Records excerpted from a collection
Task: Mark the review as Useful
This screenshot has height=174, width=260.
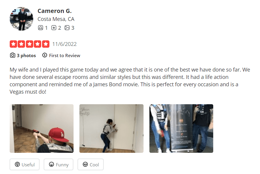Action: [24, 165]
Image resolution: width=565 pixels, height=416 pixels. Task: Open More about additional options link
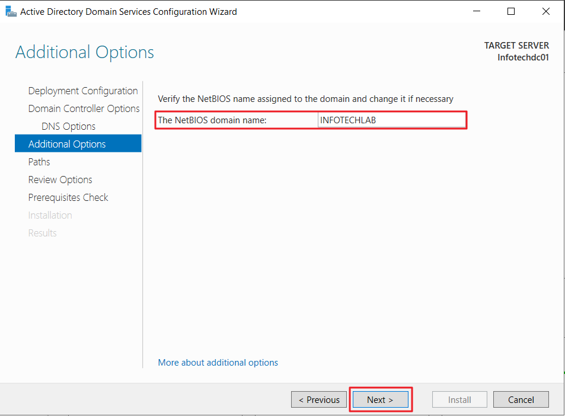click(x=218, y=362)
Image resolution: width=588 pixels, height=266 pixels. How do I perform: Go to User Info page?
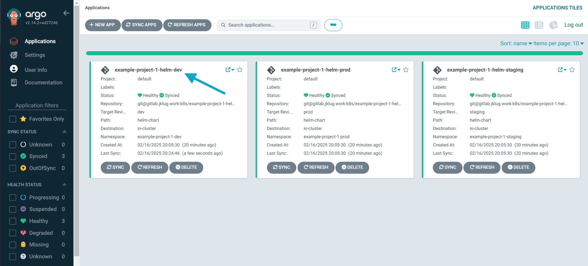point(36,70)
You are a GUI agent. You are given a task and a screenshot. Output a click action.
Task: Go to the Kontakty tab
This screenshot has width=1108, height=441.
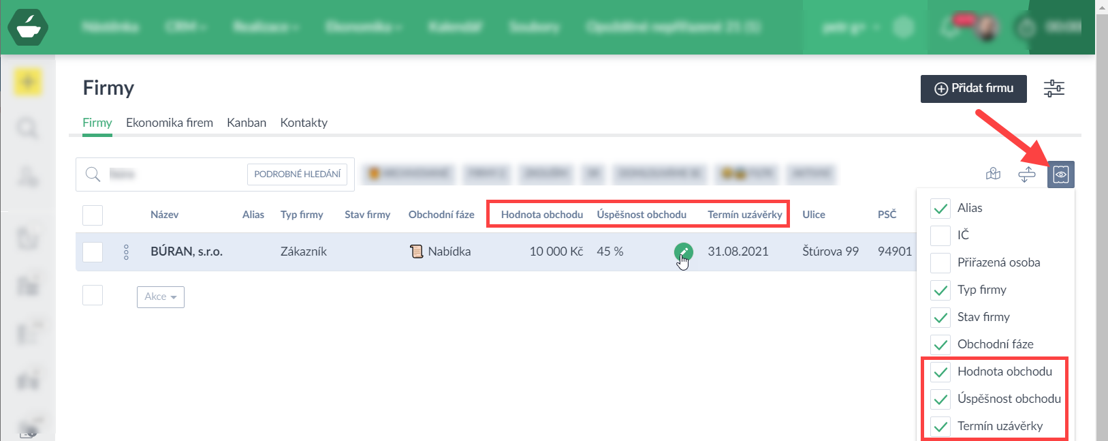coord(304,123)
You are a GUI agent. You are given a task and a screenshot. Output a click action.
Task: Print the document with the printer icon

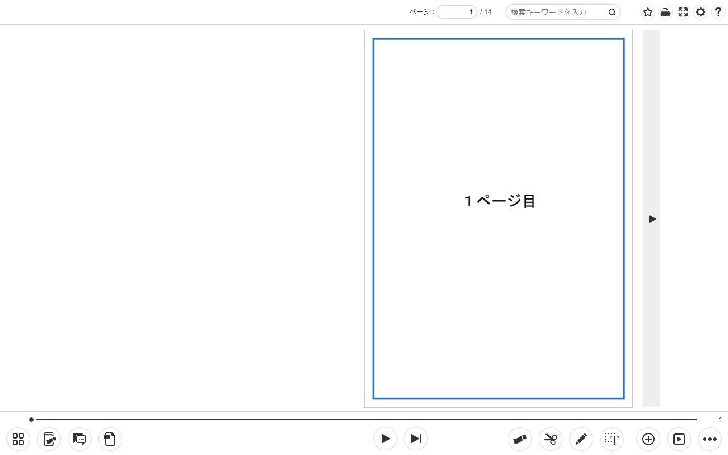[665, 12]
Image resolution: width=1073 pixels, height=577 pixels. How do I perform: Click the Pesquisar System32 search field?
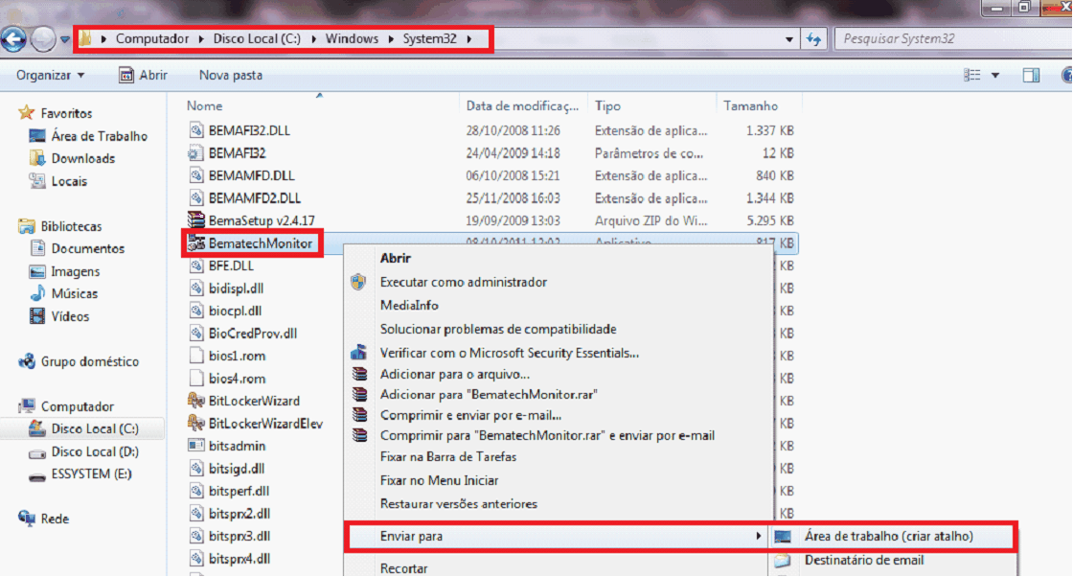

**Task details**: Skip the pictures and print exactly the lines from the one containing "This screenshot has width=1108, height=441." through the end of the records above.

**Answer section**:
This screenshot has width=1108, height=441.
coord(304,123)
You are a GUI agent. You are given a task and a screenshot. Output a click action.
Task: Print the document with the printer icon

[665, 12]
Image resolution: width=1073 pixels, height=577 pixels. How do I perform: Click the Pesquisar System32 search field?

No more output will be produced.